Aos 56 anos, Drica Moraes não se envolve em um relacionamento desde que se separou do médico Fernando Pitanga, há cinco anos. Em uma conversa com o site Heloisa Tolipan, a atriz compartilhou detalhes sobre sua vida amorosa, revelando que, com a maturidade, aprendeu a explorar melhor seu corpo para intensificar o prazer durante suas experiências íntimas. “Sinto um grande desejo e uma satisfação imensa com meus parceiros… e já estou falando no plural. Como diria Zezé Motta, nunca estou sozinha.
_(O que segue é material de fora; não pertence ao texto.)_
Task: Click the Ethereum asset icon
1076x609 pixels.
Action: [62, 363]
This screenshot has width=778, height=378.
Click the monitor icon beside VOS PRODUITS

É um privilégio entender o próprio corpo e descobrir onde e como se sente prazer. Quando somos jovens, muitas vezes nos sentimos inseguras e críticas em relação a nós mesmas, o que pode tornar a experiência sexual desafiadora. Na maturidade, é como se surfássemos nas ondas da vida”, disse a artista.
Drica enfatizou a relevância do autoconhecimento: “É maravilhoso se conhecer. Proporciona um desejo imenso de se jogar na vida, mas com uma compreensão profunda desse ‘jogo’. Amar o processo de amadurecer é algo lindo. Sou grata por estar viva e cheia de energia”.
A atriz também está de volta aos palcos com a comédia “Férias”, ao lado de Enrique Diaz, que está em cartaz no Rio de Janeiro e representa uma declaração artística contra o apagamento da maturidade. Em sua entrevista, Drica afirmou que se sente no auge de sua carreira. “Os atores com mais de 50 anos frequentemente são excluídos das narrativas audiovisuais. As atrizes, então, desaparecem. Não há mais espaço para a mulher jovem, a amante ou a ‘gatinha’. O que sobra são papéis de mulheres abandonadas ou sofredoras. É apenas desgraça para as mulheres de 50 anos. Contudo, eu me sinto no auge de tudo, da minha sexualidade, completamente renovada”, declarou.
Por fim, Moraes comentou sobre o etarismo em sua profissão: “Ainda parece que estamos lidando com uma questão de cotas. Raros são os atores com mais de 70 anos que têm narrativas significativas, por exemplo. Muitas vezes, é como se fosse apenas para inglês ver. Precisamos de histórias autênticas e impactantes, que incluam a diversidade etária. Há muita vida após a fase que pensávamos ser a melhor parte da nossa existência”.